TEXT SEGMENT START

Business Services Industry
Google gets exclusive: some IHEs can't get listed in Google's University Search
University Business, April, 2005
Google must be really busy. According to a number of IHE administrators, despite many attempts to list their schools on Google's free University Search, they have yet to see their schools' names on the list.
The list features names of IHEs with links to their websites. After clicking on the school's name, you are taken to a page where you are then allowed to search within the school's website.
On the Google webpage describing the procedure, says Mark Mende, coordinator of electronic communications at St. Lawrence, "there is an insinuation that the more people who submit your school, the better."
Jennifer Canup, of the UTHSC-H's Office of Public Affairs, thinks the "instructions are very vague" on how to submit a school, and says, "Some campuses have even advertised to their students and faculty to submit their schools to Google," with no luck. Canup knows of more than 20 IHEs that cannot get listed.
Some are also beginning to question the value of being listed. "I'm not sure of the importance of being listed from a recruiting point of view," says Mende. St. Lawrence has 2,000 students enrolled this year.

TEXT SEGMENT END

**EXERCISE SET**
- a) In the article on Google's University Search, how many IHEs does Jennifer Canup know of that cannot get listed?
- b) Write out the part of the Google University Search article starting at "Business Services Industry" and ending at "the school's website.".
- c) Extend the article on schools trying to get listed in Google's University Search, picking up after its final sentence.
The stored items play no part in this work.

RECORD EXTRACTS START

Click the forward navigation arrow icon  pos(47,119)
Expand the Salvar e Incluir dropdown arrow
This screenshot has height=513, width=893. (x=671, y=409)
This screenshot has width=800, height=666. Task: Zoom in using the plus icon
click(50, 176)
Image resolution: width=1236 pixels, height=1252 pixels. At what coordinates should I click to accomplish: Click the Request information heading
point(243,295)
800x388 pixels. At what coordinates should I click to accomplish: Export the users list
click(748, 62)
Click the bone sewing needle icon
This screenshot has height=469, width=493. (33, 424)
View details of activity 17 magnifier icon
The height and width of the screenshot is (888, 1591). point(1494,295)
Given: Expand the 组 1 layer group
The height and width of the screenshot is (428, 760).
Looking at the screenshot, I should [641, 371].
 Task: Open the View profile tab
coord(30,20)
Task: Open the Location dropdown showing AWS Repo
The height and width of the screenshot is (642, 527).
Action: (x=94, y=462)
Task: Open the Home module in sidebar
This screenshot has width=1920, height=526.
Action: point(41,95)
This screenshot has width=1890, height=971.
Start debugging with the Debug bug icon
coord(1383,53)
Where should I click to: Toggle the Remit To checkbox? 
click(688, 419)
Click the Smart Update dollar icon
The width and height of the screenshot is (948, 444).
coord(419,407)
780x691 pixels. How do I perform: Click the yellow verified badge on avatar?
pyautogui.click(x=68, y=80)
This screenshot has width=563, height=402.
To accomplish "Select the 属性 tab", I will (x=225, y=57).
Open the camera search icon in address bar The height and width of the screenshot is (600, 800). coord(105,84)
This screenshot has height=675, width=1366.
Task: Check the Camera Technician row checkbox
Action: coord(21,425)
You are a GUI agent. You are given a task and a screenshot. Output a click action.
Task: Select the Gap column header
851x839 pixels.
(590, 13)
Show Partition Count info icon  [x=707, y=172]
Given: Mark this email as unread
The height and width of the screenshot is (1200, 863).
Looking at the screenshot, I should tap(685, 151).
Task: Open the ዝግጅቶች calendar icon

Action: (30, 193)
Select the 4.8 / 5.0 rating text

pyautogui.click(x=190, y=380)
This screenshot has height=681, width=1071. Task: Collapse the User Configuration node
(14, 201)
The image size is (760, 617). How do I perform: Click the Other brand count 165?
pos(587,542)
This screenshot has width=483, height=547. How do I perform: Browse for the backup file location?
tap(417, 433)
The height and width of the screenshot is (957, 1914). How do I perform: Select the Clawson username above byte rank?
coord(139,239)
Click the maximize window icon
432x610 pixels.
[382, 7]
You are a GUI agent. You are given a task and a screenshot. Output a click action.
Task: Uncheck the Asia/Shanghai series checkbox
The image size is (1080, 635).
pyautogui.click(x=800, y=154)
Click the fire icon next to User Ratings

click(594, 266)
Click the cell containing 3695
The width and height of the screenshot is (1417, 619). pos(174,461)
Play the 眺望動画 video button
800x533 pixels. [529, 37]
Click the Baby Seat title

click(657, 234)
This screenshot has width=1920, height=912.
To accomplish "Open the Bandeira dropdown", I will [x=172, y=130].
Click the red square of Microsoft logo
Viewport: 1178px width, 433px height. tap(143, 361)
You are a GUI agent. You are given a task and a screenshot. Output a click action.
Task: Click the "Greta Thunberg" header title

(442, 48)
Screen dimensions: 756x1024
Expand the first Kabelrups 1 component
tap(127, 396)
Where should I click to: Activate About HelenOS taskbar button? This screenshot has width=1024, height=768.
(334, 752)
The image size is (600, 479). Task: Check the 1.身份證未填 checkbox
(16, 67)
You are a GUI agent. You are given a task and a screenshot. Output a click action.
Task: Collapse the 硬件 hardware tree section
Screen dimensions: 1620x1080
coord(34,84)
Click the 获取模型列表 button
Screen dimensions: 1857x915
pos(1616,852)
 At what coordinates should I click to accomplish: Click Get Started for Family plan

RECORD EXTRACTS END

**RESULTS OF THE TASKS**
- a) More than 20.

- b)
Business Services Industry
Google gets exclusive: some IHEs can't get listed in Google's University Search
University Business, April, 2005
Google must be really busy. According to a number of IHE administrators, despite many attempts to list their schools on Google's free University Search, they have yet to see their schools' names on the list.
The list features names of IHEs with links to their websites. After clicking on the school's name, you are taken to a page where you are then allowed to search within the school's website.

- c)
"I couldn't say we're losing money or traffic," says Scott Crevier, web developer at St. Norbert College (Wis.), which also has 2,000 students, and has been continually submitting the school since February 2004. "We already get a lot of traffic."
But it is common knowledge that Google is a high-profile website, "and we're trying to make sure we're not excluded from the list," Crevier says.
It is not even clear if it is a matter of only small, or lesser-known IHEs being excluded from the list since The University of Texas Health Science Center at Houston, which includes a medical school, could not get listed either.
"If it's a popularity contest, they should make it clearer," says Mende. Google could not be reached for immediate comment.